▶ EXERCISE OBJECTIVE
Copy out each line of the data below in which "folder" appears.

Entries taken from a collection
******

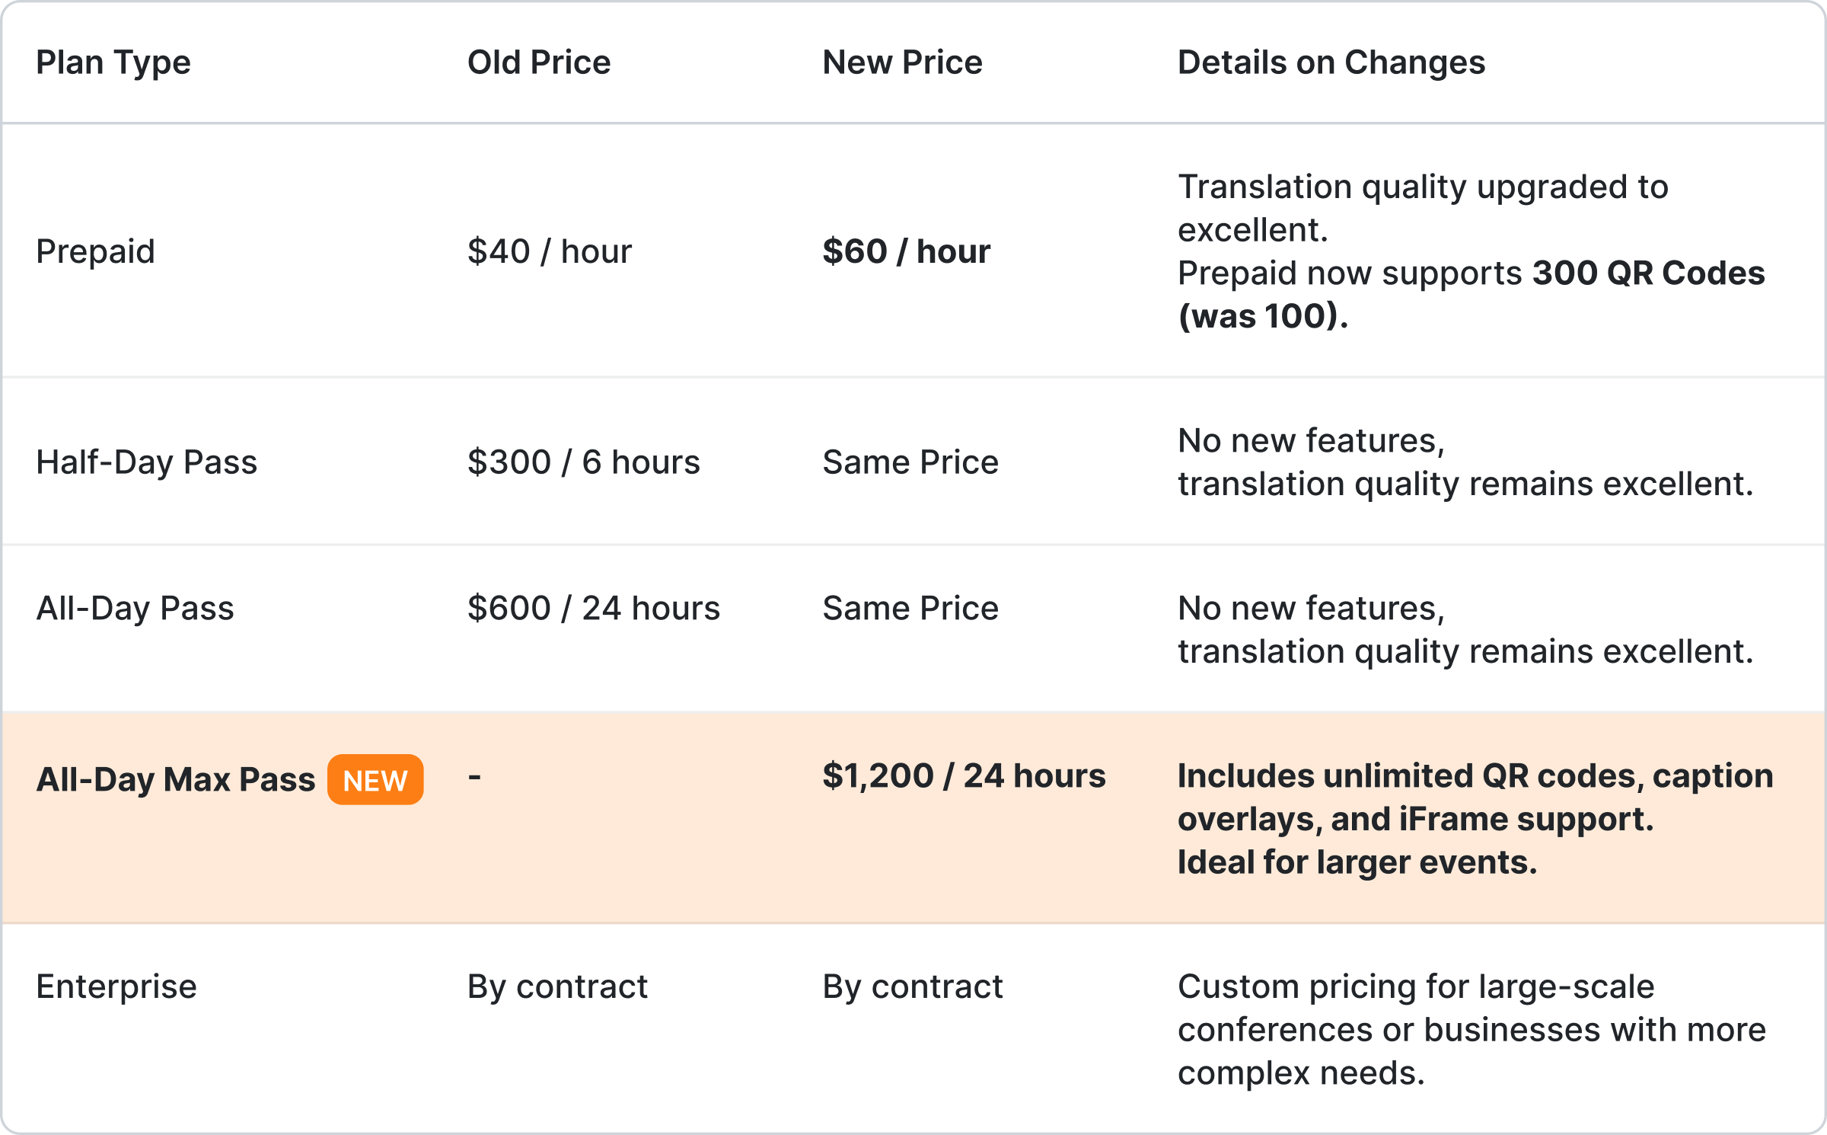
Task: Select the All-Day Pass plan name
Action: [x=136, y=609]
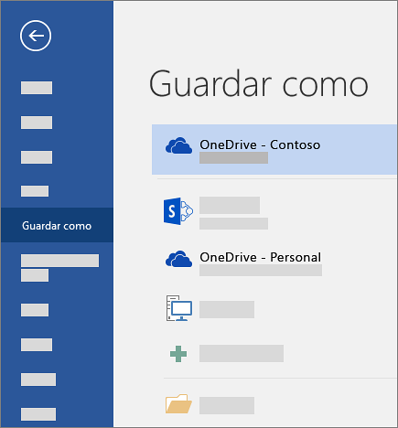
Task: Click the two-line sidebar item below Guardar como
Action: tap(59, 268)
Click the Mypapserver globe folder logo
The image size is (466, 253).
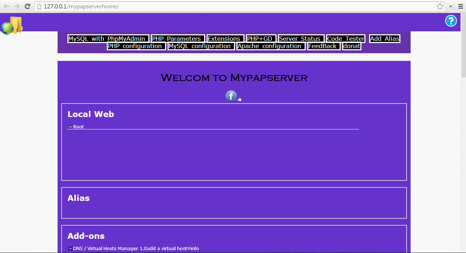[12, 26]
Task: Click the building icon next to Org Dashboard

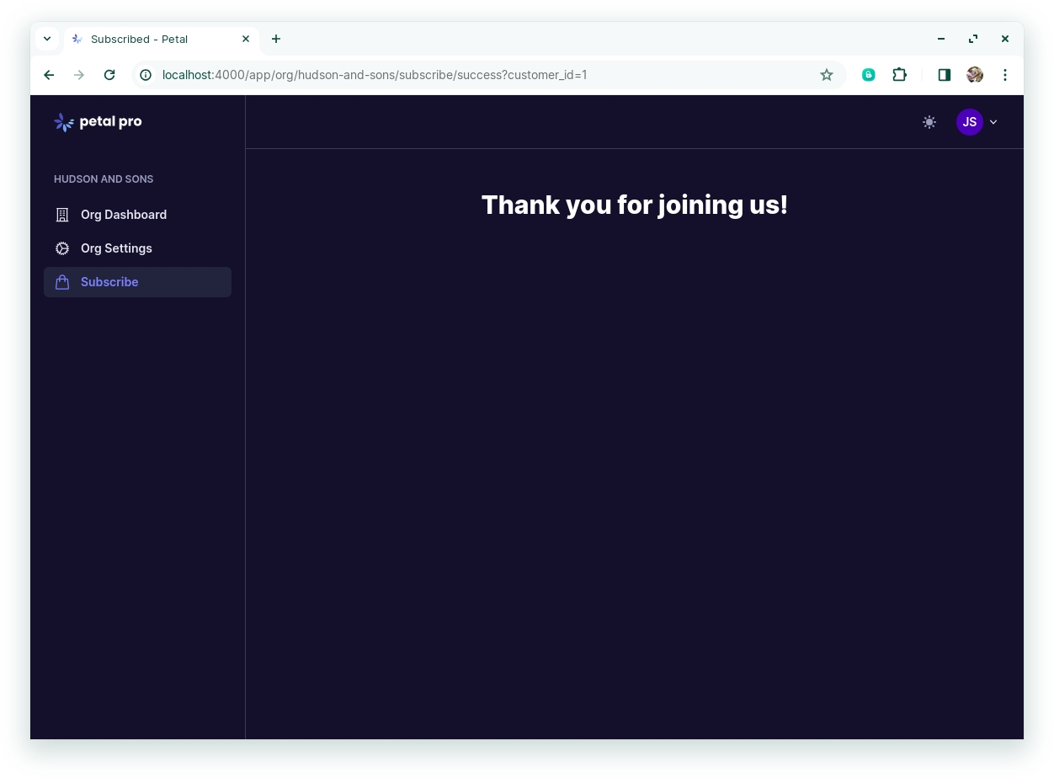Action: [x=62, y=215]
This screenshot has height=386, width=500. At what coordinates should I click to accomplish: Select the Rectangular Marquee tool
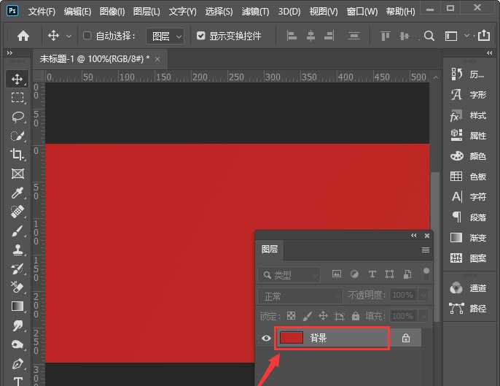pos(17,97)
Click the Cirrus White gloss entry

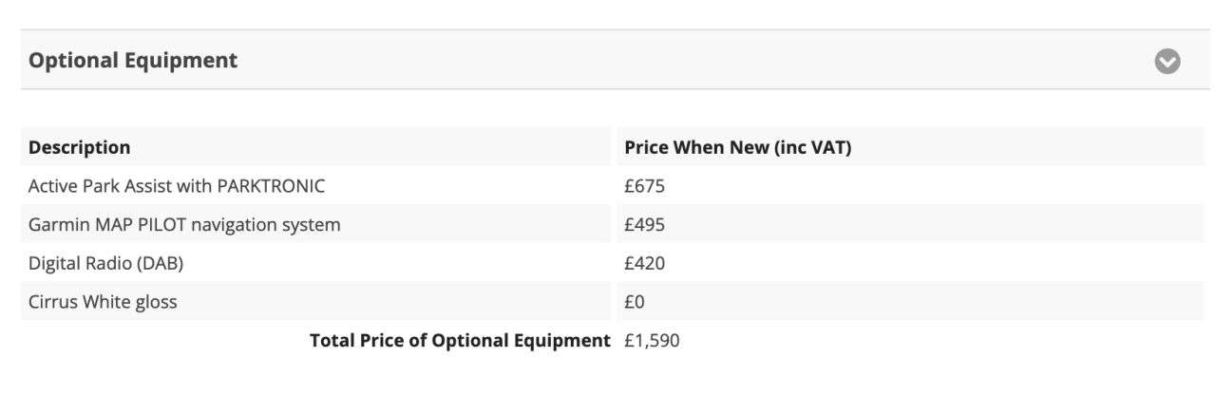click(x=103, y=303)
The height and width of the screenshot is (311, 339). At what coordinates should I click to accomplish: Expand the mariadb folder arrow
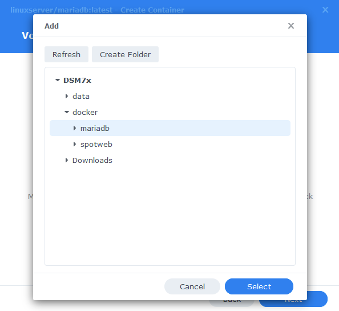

******

▶ TASK RESULT
Click the Mypapserver globe folder logo
The height and width of the screenshot is (311, 339). At what coordinates should I click to accomplish: Expand the mariadb folder arrow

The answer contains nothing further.